Spending your own, build. Especially if you don't care about rack mounts, purchase orders or support contracts.
There is just no contest on what picking your own parts can do, the price/performance isn't even in the same league. You can save a ton on certain parts if you check the grey/spare/used markets, and those parts work just fine despite any FUD.And then, if you encounter issues, be sure to blame the hardware, and not pfSense, OK?
Depends if its really the hardware's fault, isn't that what this forum is for? Sometimes it turns out to be the driver pfsense is using, in which case its freebsd's fault :)

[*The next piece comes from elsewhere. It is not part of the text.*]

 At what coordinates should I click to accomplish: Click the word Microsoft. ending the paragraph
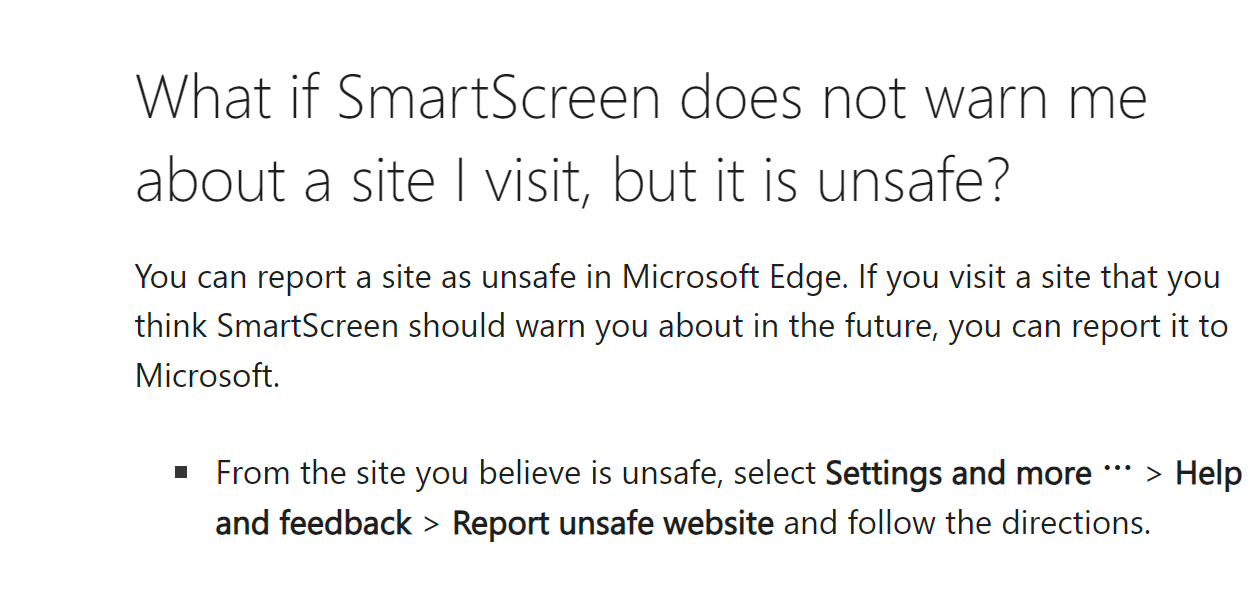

I'm not trying to crap on you guys, its just the market reality for DIY builders right now. If you can get decent internet speeds (big if…) and start doing more things the appliances are either underpowered or significantly more expensive.
I point technically inclined people straight to pfsense because you can do a ton with it and not pay the crazy cisco tax for baseline networking functions, but by the same token I really can't steer them at most prebuilts. Your dell 1U is a lot better deal than the netgate atom stuff though.
All the Dell 1U does is fund the project. They were given to us by a customer. We refurb them, load pfSense, and ship them (in the custom box we had done.)
If by "netgate atom stuff" you mean the FW-7541, then … it's what we use internally (currently).
But better stuff is on the way, and buying it helps fund the project.
And there are three 1Gbps FTTH providers in Austin. Grande has it now, AT&T this summer, Google by the end of the year.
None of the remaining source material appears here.